> **EXERCISE DETAILS**
Your copy should run exactly from the line containing "Task: Open the Arial font dropdown" to the last line of the entries below, and it should include no pictures.

> **Saved entries**
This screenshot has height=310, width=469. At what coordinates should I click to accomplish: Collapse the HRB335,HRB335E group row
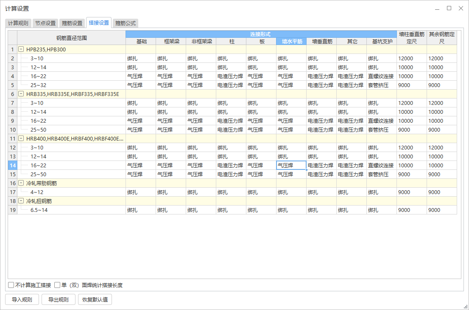(x=21, y=94)
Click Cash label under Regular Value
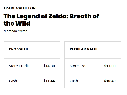The image size is (127, 95). point(74,81)
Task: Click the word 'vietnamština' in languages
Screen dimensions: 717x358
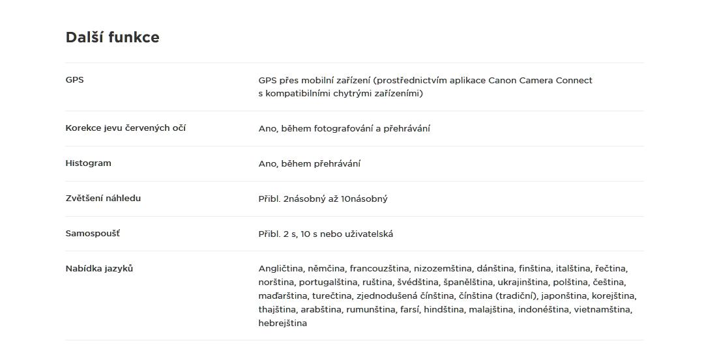Action: [602, 310]
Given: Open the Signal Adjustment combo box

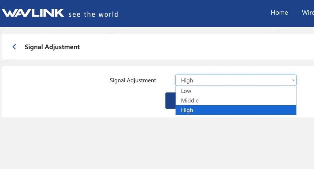Looking at the screenshot, I should coord(236,80).
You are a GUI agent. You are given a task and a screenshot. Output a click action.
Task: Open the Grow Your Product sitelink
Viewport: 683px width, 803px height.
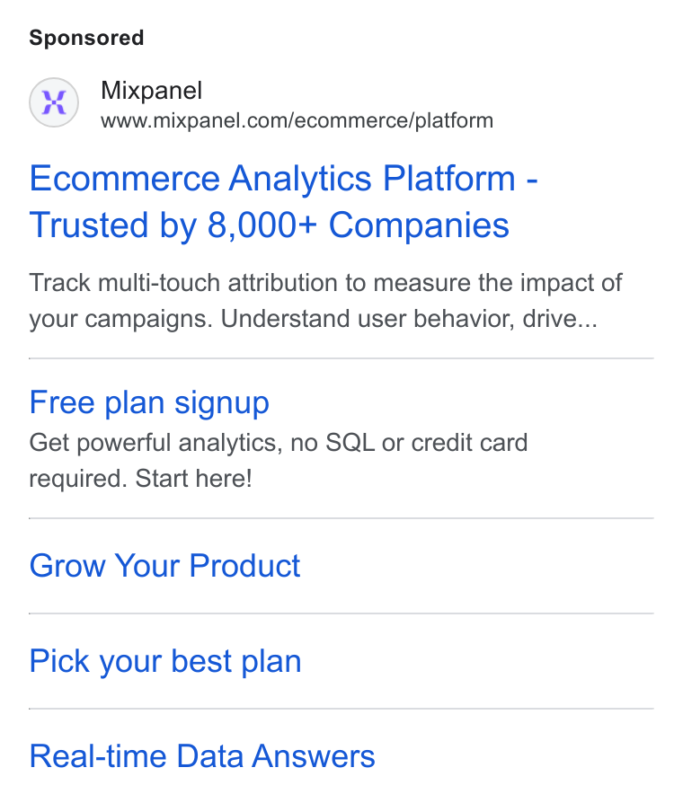point(164,566)
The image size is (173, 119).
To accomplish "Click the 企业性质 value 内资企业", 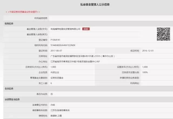I will pyautogui.click(x=56, y=72).
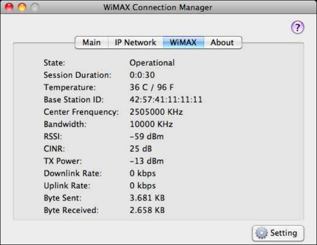This screenshot has width=317, height=245.
Task: Minimize the window with yellow button
Action: (x=22, y=7)
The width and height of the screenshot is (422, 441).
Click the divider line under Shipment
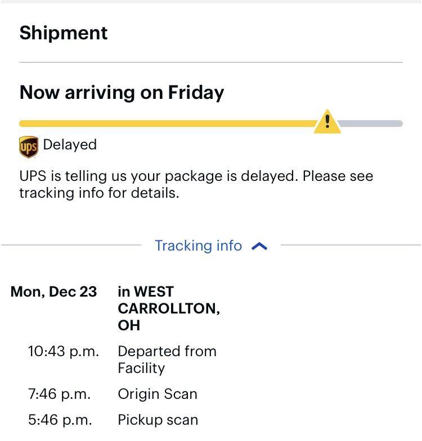point(210,62)
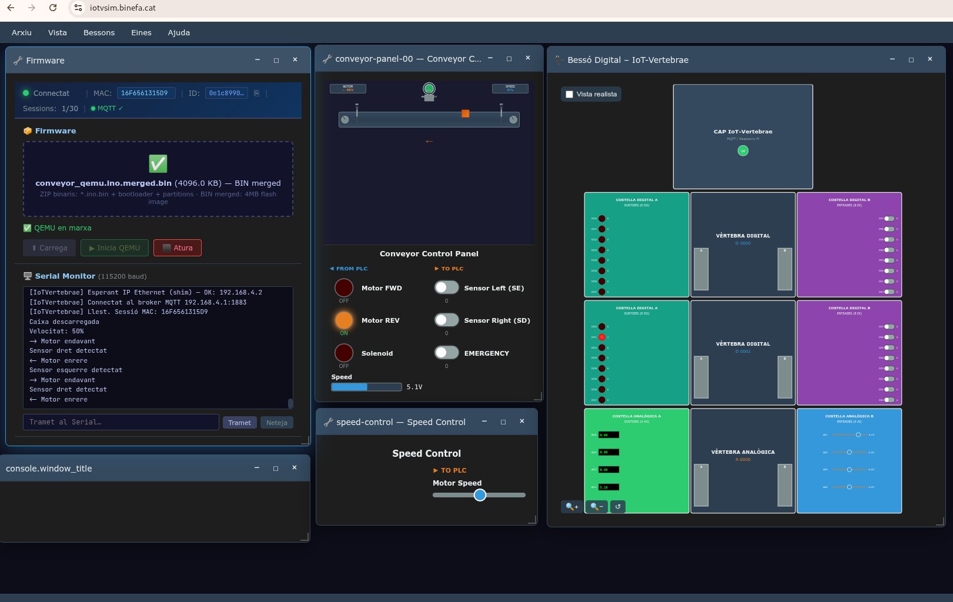The width and height of the screenshot is (953, 602).
Task: Click the Motor Speed slider handle
Action: (480, 495)
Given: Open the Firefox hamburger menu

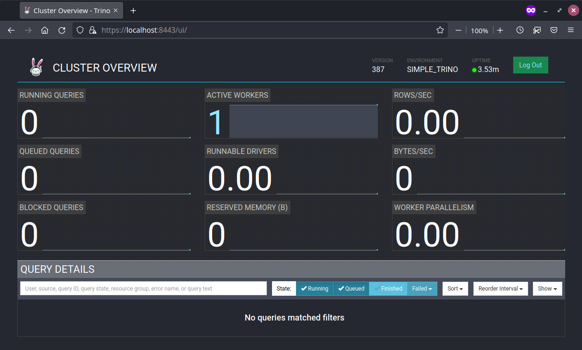Looking at the screenshot, I should pyautogui.click(x=571, y=29).
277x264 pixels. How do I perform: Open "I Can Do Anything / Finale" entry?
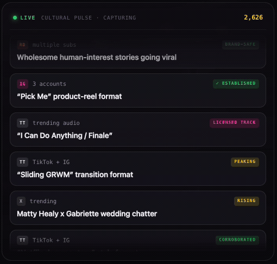click(x=138, y=130)
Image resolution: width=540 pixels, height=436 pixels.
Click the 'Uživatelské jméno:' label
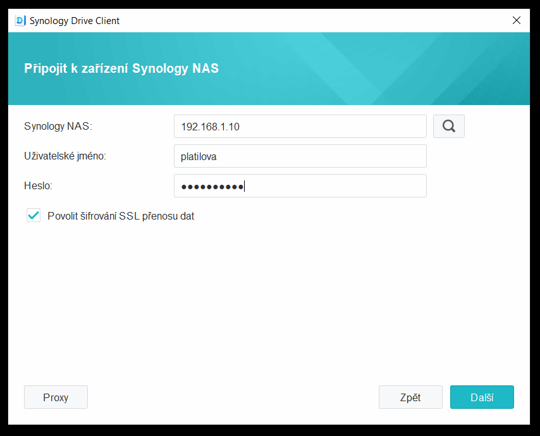pos(65,156)

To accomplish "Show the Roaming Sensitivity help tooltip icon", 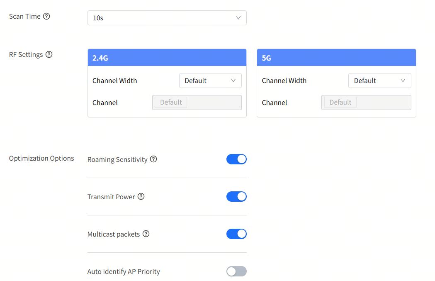I will click(x=153, y=159).
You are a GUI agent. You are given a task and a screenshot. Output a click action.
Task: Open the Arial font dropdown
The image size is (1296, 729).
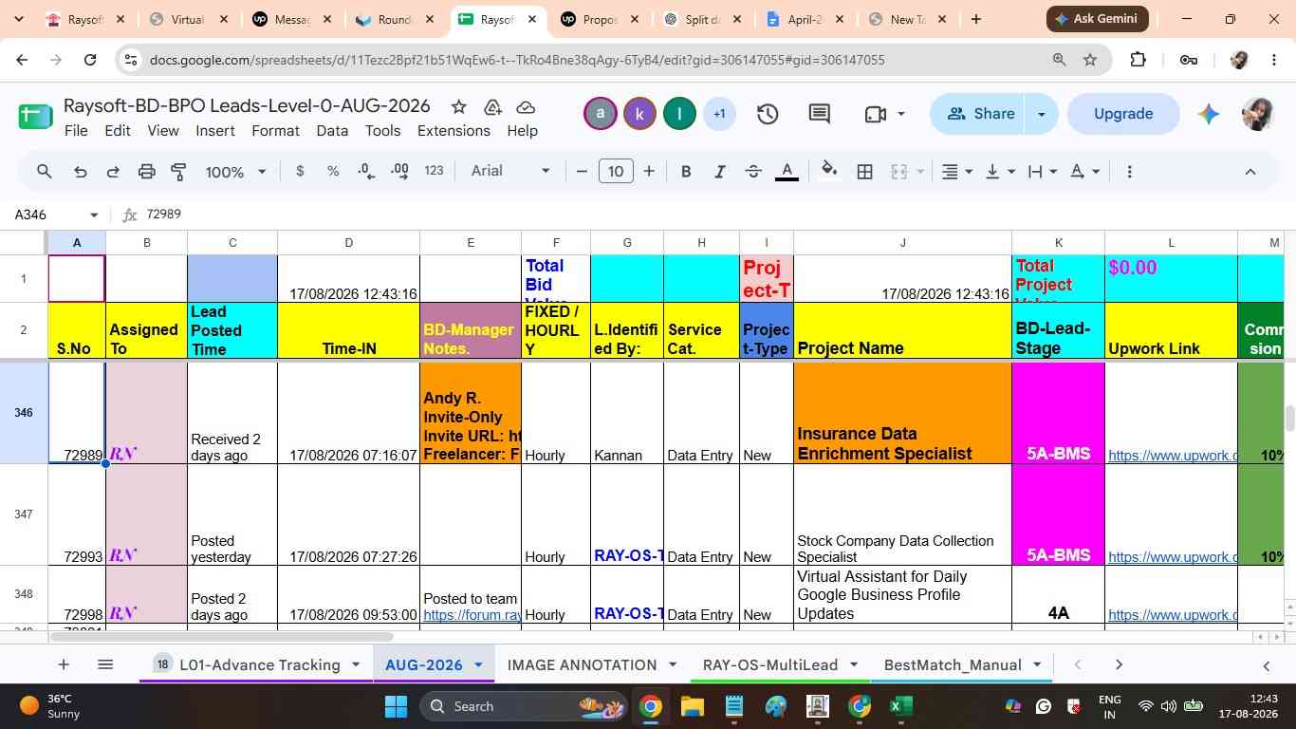point(510,171)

> **RESPONSE FOR THIS EXERCISE**
Task: Open the Arial font dropdown
The image size is (1296, 729).
point(510,171)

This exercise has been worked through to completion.